The Importance of Readers (to Writers)

I have a standard answer when interviewers ask me about literary prizes—this question invariably comes up, whether in Japan or abroad. “The most important thing,” I tell them, “is good readers. Nothing means as much as the people who dip into their pockets to buy my books—not prizes, or medals, or critical praise.” I repeat this answer over and over ad nauseam, yet it doesn’t seem to sink in. Most often it’s completely ignored.

When I stop to think about it, though, interviewers may simply find my answer boring. There may be something about it that sounds packaged for public consumption. I sometimes get that feeling, too. It certainly isn’t the kind of comment that sparks a journalist’s interest. Nevertheless, since the answer reflects what I see as the honest truth, I can’t really change it, however boring it may be. That’s why I end up saying the same thing time and again.
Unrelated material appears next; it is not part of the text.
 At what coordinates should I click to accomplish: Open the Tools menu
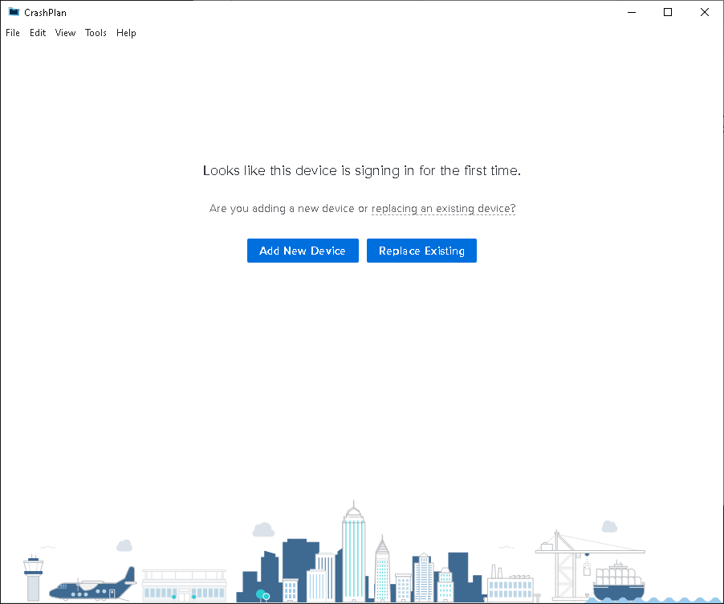click(96, 33)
Readers have no ulterior motives when they shell out twenty or thirty dollars for one of my books. “Let’s check this out” is (probably) what they’re thinking, pure and simple. Or they may be full of anticipation. I am eternally grateful to such readers. Compared to them…no, let’s just drop the comparisons.

At the risk of stating the obvious, it is literary works that last, not literary prizes. I doubt many can tell you who won the Akutagawa Prize two years ago, or the Nobel Prize winner three years back. Can you? Truly great works that have stood the test of time, on the other hand, are lodged in our memory forever. Was Ernest Hemingway a Nobel Prize winner? (He was.) How about Jorge Luis Borges? (Was he? Who gives a damn?) A literary prize can turn the spotlight on a particular work, but it can’t breathe life into it. It’s that simple.
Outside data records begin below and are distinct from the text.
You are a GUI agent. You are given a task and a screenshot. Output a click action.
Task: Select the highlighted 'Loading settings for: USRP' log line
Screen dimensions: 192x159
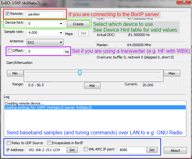48,107
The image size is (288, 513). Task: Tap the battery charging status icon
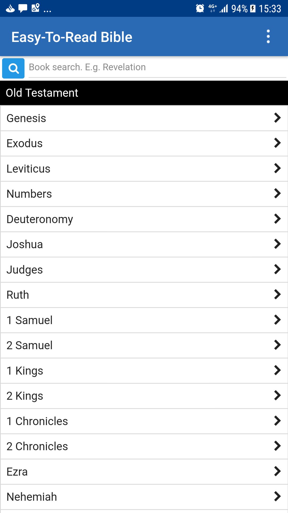tap(253, 9)
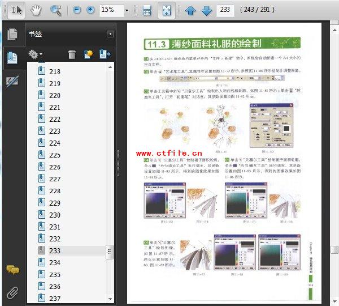Toggle fit width scrolling mode

click(x=147, y=10)
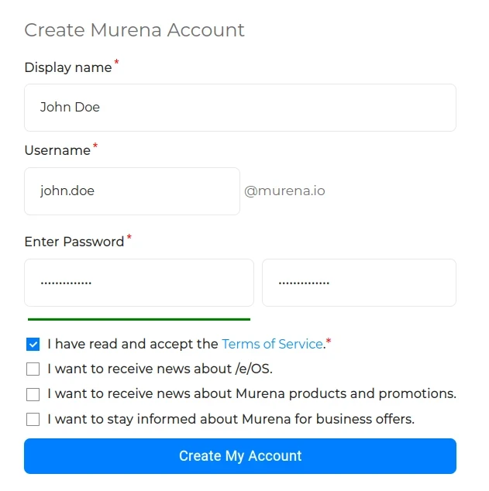The image size is (489, 491).
Task: Click the Display name field label
Action: (x=68, y=67)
- Haruki Murakami, Novelist as a Vocation

I can see why some people might find this banal, but it stopped and moved me when I read it. Maybe this is one of those points that is more obvious to people who have never published (or attempted to publish) something for others. They are not as close to the danger.

One of the preconditions for writing is to become more involved with one’s subject than the audience. To write anything, you almost have to get in your head a little bit; concentration requires losing track of others. This is true for any writing that is original and difficult–especially literary writing. When a writer publishes, it is always a little surprising to finish and discover that one’s writing has been read: that there was another phase to this game, that it has an effect on someone.
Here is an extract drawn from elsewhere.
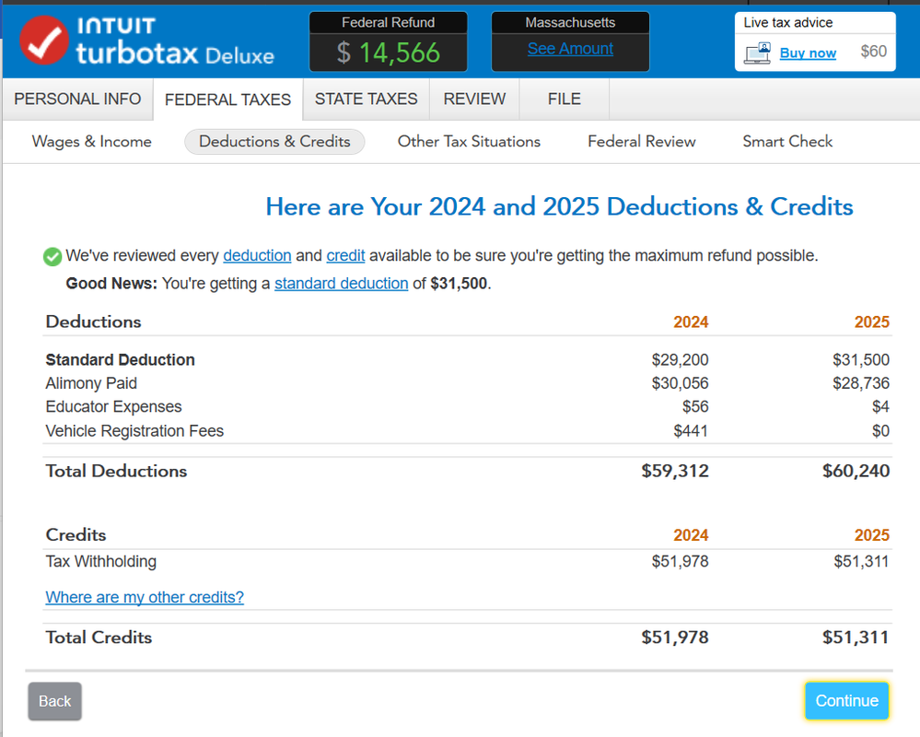Click the green success checkmark icon
Viewport: 920px width, 737px height.
point(52,256)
Sometimes I think that the main reason graduate schools in the humanities (Masters and Ph.D.) remain as big as they are–still– is because they create a pool of “good readers” for the faculty. Given that graduate students are more numerous than professors, and the size of the average non-specialist audience for scholarship is zero, graduate students must be the single largest set of readers for academic writing.

Today the ratio of writers to readers may be closer to 1:1 than ever. I want to say–not without a healthy doubt for my own answer–that perhaps more people have discovered the pleasure of writing, for its own sake, than at any point ever. But this also makes readers more scarce than ever. There is simply more writing, chasing an only marginally expanded pool of readers. What makes Murakami’s tribute to the reader worth ruminating on is that it speaks to a condition of all writing– even the professionals at the very top of the recognition hierarchy.

To write is to risk not being read, to risk looking self-absorbed because you have taken care to craft an object that no one will ever use. This is why prizes for writing can look like an attempt to perform an audience into existence (aren’t prizes awarded on public stages? with an audience?). So often when a prize is awarded, the media coverage notes that the prize is “prestigious.” But prestige does not imply readers–only readers do.